Married 14 years this year, they are parents to Edison, 8, and 7-year-old fraternal twins Max and Henry. The household includes two new kittens and a turtle, and probably will expand again with a dog.

Sherie Trace, daughter of Don and Lois Kording of Jacksonville, majored in deaf education at Illinois State University while Bubba received a full scholarship to follow his dream of a music degree at Millikin.

“Music is a big passion of his,” she said. “He has a guitar in his hand whenever he has any free moments.”
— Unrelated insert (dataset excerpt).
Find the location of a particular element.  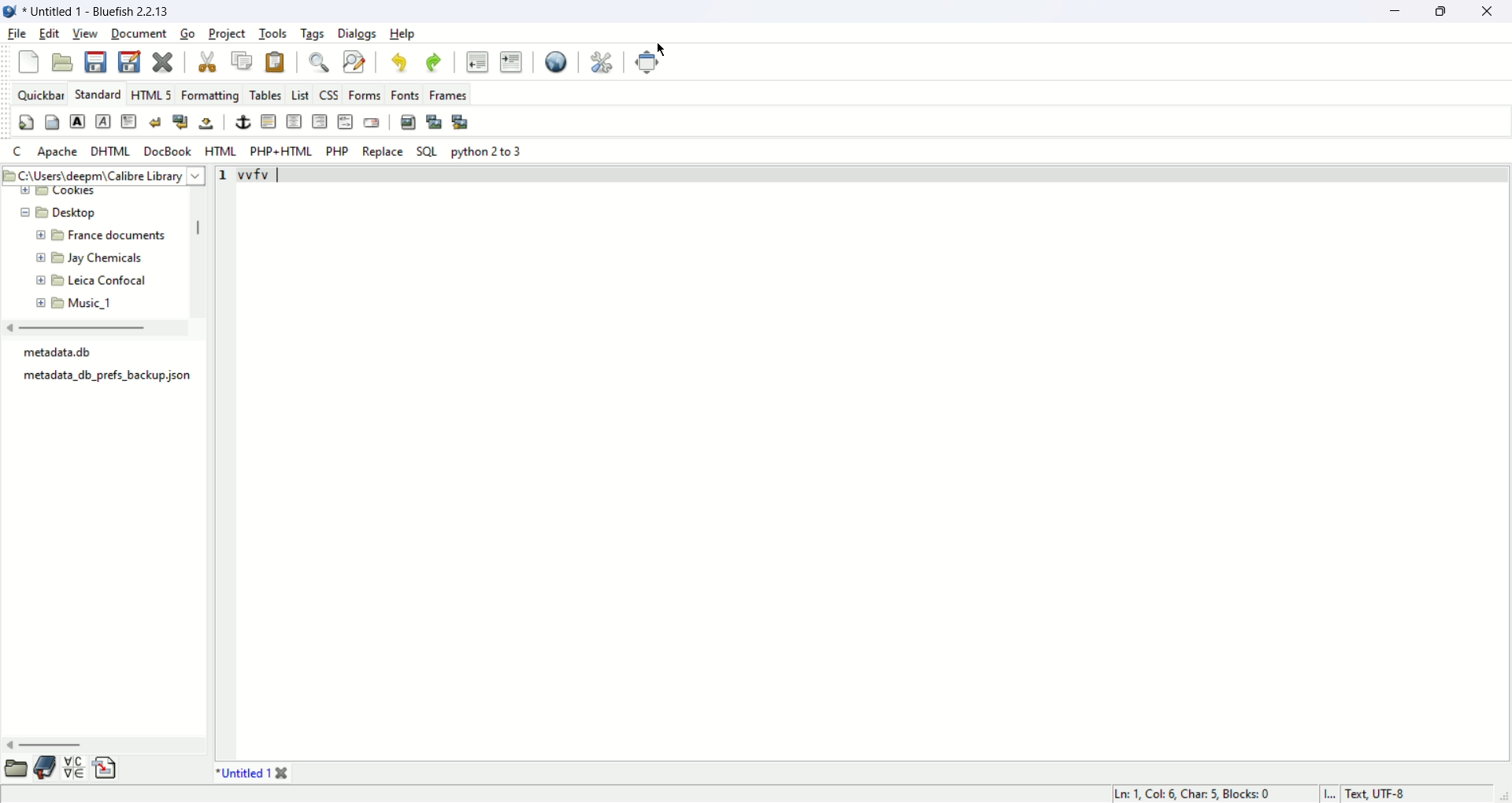

browse file is located at coordinates (17, 768).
Sherie taught for 10 years at the Illinois School for the Deaf (ISD), mainly working in a high school program that helps students transition to the work world. After Bubba spent a year or so as a music producer and then another stint as a real estate agent with Grojean Agency, he decided he wanted to become a doctor.

During his original undergrad work at Millikin, Sherie Trace said, Bubba took “not one lick of science of math,” so he had to start over to meet pre-requisites for med school admission.

“He just did it himself,” she said. “You can give that man any task and he’s gonna do it and do it well.”

Four years of medical school on only Sherie Trace’s salary came with moves to Carbondale, Springfield and then back to Jacksonville.

The couple learned of son Edison’s impending arrival just a month or so after Bubba Trace was accepted into medical school, which, for him, meant one year at the Carbondale campus of Southern Illinois University followed by three years at the SIU Springfield campus.

Edison was a few months old when Bubba Trace moved south, with Sherie Trace continuing to work at ISD. The expanded family moved to Springfield the next year, giving Bubba Trace easy access to the city’s two hospitals as he continued his schooling.

The twins were born five days before one of her husband’s biggest exams, according to Sherie Trace.“That created a whole other level of chaos,” she said.

Peter Trace, who died in 2019, lived long enough to see his son receive his medical degree. Konnie Trace, who remains in Jacksonville, is one of her son’s “biggest supporters,” Sherie Trace said.

Returning to Jacksonville with grandparents in immediate proximity was fortuitous for the couple, since “we knew we were going to need a whole village” with three youngsters, she admitted. Sherie Trace retired from ISD once her husband joined Mid-America.

Bubba Trace has been shadowing Reeve as he learns the job, which includes sitting on hospital committees, hiring and overseeing emergency room physicians and reviewing cases, among other duties. He will remain an active emergency physician for the majority of his schedule.

“I want people to be proud of the hospital,” Trace said. “It’s not just a punch-clock job for me. … Our biggest challenge right now is the labor shortage. It’s a pretty complex multi factorial affecting most hospitals in the country. We need to figure out how to match community needs with our resources.”

He said the department has “young, willing-to-learn nurses who are invested in the community and a lot of physicians who definitely enjoy working here,” explaining patient wait times reflect staff shortages as well as patient needs. Regardless, he added, “If people are concerned [about a symptom], I want people to feel welcome to be examined [in the emergency department] and see what’s going on.”

We appreciate their patience and are aware they are waiting, and once they’re in the ER, we will do everything [they need] to get proper care and their needs taken care of.”

The couple’s pride in their immediate and extended families, his work and their hometown is clear.

“Jacksonville has always been our home,” Sherie Trace said. “There no really was much of a question when we graduated where we wanted to go. The sky was really the limit [with] potential possibilities, but … there’s a magnet, a homing device … [Jacksonville] always felt right.”